** Listed records follows **

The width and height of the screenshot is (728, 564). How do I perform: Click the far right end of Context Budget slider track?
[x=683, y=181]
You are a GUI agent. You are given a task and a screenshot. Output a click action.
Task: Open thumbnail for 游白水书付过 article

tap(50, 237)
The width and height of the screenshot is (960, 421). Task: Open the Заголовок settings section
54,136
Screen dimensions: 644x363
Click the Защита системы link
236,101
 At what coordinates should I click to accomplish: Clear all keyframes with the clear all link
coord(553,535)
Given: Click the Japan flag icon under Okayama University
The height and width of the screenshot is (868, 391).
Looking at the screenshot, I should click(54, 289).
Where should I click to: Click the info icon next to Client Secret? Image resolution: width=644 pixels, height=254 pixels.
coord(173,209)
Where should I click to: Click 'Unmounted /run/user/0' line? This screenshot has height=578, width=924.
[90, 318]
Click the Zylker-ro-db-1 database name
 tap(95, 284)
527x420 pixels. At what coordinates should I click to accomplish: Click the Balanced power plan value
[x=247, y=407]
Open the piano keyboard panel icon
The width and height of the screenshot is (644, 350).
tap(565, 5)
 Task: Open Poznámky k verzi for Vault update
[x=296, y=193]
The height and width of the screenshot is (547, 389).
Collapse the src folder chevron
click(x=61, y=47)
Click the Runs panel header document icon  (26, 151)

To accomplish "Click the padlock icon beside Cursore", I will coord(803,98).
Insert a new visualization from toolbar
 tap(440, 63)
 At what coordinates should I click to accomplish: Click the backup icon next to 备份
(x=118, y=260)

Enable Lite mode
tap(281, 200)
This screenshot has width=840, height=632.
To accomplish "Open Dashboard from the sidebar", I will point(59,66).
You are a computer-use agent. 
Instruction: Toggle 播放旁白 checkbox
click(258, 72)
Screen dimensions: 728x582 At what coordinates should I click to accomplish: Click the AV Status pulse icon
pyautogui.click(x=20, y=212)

** End of Listed records **

Exercise directions -
Your task is to retype the entries verbatim, starting with the line that holds "527x420 pixels. At" and stopping after the line that holds "Click the Runs".

Written answer -
527x420 pixels. At what coordinates should I click to accomplish: Click the Balanced power plan value
[x=247, y=407]
Open the piano keyboard panel icon
The width and height of the screenshot is (644, 350).
tap(565, 5)
 Task: Open Poznámky k verzi for Vault update
[x=296, y=193]
The height and width of the screenshot is (547, 389).
Collapse the src folder chevron
click(x=61, y=47)
Click the Runs panel header document icon  (26, 151)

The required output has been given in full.